Each Monday morning I
try to spend a couple of hours reading the Bible and a book about the Bible
that is not connected to anything I am teaching or preaching. This discipline
(and I am not as disciplined at this as I need to be) is driven by a desire to
have my life sustained, not by bread, but by words that come from the mouth of
the Lord.
At the moment, I am
reading John Frye’s excellent book, Jesus the Pastor. Basically the book imaginatively explores how
Jesus shepherded people with a view toward how we as Pastors can lead people
like Jesus led people.
In the first chapter,
“Watching Him Work,” the author describes in detail how Jesus interacts with
Nicodemus in John 3 and the Samaritan Woman at the Well in John 4. Aside from
the many aspects that we have noticed our entire lives in these two common
stories, John Frye notices something that is quite simple and extraordinarily
profound. “Jesus went with the flow.”
Notice how Jesus allows both Nicodemus and the Samaritan Woman to establish the
direction of the conversation.
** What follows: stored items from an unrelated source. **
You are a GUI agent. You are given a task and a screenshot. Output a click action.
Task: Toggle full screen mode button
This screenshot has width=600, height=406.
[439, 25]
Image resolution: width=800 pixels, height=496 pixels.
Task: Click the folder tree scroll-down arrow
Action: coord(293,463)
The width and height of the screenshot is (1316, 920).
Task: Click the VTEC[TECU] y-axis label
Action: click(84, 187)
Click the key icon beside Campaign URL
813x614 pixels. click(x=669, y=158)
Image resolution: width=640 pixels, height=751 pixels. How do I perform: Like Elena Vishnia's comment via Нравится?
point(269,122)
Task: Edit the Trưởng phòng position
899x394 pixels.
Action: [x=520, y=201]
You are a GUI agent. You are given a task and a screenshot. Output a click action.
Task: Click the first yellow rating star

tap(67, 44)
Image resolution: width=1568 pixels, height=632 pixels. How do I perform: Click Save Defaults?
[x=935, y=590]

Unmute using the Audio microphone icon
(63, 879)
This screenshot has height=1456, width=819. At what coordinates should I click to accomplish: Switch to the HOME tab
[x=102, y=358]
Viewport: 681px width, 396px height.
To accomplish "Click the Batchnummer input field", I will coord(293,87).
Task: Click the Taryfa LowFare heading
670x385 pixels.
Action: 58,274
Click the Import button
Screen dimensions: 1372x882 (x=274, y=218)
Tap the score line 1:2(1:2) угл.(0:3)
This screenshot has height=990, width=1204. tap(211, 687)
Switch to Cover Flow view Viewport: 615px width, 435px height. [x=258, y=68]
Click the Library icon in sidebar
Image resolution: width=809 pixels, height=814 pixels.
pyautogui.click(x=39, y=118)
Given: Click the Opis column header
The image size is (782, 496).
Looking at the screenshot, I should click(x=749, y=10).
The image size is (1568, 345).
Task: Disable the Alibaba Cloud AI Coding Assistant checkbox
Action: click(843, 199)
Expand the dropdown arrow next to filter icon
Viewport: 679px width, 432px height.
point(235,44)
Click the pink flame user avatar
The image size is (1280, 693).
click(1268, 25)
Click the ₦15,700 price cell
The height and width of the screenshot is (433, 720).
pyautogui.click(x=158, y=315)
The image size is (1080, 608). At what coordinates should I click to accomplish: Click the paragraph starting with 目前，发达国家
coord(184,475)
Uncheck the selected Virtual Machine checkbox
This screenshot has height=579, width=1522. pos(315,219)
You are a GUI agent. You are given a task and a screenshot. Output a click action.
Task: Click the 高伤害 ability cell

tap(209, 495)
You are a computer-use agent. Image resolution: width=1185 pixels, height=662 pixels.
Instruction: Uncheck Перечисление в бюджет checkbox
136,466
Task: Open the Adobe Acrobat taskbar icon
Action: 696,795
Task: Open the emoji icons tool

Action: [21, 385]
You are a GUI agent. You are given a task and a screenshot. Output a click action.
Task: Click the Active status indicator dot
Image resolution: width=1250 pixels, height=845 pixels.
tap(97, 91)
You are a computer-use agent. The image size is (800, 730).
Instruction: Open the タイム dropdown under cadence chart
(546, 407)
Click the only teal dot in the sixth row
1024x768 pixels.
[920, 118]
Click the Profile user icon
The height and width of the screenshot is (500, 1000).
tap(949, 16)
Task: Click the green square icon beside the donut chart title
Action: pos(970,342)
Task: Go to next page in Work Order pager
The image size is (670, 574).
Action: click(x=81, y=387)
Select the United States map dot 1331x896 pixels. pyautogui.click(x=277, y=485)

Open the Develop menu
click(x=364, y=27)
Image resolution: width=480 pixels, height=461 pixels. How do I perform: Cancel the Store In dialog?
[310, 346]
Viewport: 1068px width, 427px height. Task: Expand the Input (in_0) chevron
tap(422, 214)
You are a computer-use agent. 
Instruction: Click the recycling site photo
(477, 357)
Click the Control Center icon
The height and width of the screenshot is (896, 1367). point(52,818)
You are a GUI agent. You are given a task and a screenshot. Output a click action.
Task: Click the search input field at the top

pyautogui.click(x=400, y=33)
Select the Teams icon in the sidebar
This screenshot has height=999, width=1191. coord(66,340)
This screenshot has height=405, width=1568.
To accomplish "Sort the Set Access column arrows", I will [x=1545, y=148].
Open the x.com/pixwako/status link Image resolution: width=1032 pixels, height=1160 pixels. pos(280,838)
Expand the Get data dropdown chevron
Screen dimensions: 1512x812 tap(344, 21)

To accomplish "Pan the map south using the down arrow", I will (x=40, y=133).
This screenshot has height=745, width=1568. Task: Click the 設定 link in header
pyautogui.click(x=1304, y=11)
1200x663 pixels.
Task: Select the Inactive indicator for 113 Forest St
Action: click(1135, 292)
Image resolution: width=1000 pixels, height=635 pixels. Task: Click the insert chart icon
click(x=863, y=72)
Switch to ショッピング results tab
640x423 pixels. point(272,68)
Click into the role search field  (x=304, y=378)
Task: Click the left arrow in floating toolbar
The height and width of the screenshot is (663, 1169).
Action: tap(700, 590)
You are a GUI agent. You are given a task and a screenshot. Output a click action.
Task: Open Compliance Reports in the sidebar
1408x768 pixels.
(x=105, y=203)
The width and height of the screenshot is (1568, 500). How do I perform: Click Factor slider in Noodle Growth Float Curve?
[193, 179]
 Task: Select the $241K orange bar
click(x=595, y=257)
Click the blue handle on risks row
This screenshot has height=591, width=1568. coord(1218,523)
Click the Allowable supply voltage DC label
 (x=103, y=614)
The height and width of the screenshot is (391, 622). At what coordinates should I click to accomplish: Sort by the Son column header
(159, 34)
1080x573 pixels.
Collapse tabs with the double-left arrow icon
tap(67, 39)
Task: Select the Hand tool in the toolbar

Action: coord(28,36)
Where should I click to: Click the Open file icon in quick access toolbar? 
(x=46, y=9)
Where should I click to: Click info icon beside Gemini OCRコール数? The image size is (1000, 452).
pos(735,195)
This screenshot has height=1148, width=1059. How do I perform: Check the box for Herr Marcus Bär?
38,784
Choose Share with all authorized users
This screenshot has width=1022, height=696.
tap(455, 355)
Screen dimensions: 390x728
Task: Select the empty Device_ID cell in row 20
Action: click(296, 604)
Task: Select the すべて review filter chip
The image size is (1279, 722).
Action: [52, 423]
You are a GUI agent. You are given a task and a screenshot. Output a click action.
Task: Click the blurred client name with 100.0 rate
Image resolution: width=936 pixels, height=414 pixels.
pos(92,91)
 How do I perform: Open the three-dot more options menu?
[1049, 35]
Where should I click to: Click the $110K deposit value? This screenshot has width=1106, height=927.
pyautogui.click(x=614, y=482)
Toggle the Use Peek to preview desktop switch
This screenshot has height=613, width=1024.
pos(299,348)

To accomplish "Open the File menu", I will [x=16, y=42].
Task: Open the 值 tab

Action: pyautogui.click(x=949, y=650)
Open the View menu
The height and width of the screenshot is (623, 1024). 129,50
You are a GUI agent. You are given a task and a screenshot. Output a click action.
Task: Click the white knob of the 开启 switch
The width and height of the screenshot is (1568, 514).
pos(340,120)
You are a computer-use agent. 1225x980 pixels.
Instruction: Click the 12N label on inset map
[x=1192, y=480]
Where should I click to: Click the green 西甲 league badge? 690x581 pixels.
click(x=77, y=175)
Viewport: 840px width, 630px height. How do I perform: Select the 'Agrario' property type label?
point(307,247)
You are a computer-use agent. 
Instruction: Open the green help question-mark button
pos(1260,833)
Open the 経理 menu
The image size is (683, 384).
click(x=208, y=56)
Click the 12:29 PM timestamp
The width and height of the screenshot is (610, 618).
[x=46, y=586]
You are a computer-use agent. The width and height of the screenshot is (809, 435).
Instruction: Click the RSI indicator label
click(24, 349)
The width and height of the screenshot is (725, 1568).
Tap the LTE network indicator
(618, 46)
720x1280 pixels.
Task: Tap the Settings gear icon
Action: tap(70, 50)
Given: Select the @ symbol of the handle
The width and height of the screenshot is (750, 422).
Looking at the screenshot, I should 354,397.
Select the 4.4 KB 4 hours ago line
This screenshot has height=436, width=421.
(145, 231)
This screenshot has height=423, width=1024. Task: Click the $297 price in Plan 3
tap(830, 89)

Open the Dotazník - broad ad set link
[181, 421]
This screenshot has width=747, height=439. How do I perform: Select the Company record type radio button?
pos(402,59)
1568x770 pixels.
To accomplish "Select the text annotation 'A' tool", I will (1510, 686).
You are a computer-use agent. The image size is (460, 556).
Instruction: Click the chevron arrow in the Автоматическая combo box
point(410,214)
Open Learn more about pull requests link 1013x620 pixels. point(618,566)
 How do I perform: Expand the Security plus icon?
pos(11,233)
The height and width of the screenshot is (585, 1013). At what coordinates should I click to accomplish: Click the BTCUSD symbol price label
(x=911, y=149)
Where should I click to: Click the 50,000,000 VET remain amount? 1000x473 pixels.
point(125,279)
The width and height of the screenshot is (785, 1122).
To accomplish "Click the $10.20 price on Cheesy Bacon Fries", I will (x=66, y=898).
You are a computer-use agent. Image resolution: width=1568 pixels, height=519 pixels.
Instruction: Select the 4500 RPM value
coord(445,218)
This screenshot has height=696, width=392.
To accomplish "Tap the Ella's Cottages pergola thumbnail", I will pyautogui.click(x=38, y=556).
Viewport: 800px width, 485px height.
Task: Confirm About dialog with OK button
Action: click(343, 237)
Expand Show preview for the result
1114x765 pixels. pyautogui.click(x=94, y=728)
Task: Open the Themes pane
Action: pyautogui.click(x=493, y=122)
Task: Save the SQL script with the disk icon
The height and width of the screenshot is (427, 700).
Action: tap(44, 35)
In John 3, everything Jesus teaches is a direct
response to a question from Nicodemus. Jesus didn’t have “a planned
presentation for religious leaders who come to me at night.” Jesus respected
Nicodemus as a person. He is made in the image of God, and Jesus values him as
such. Jesus has a similar respect for the woman at the well. Don’t blow over
that fact too quickly. Although both situations presented him with unique
challenges, Jesus has the same respect for a religious leader that he has for
Samaritan woman living an adulterous lifestyle.
Jesus
treated her the way our loving God and Father treats everyone: he accepted and
respected her as a person. He
did not treat her as women were then treated; he treated her as a person. He
did not treat her as Jews treated Samaritans; he treated her as a person. He
did not treat her as a heretic; he treated her as person…Jesus gave the
Samaritan woman her rightful place in his life. Her rightful place was as a
human being, a person made in the image of God. She had the right to be treated
as a person. That is always the way God in his love treats us.
May the peaceful example
of Jesus shape they way we deal with all the people in our lives today. Treat
everyone you encounter today with love because each one of them is a person.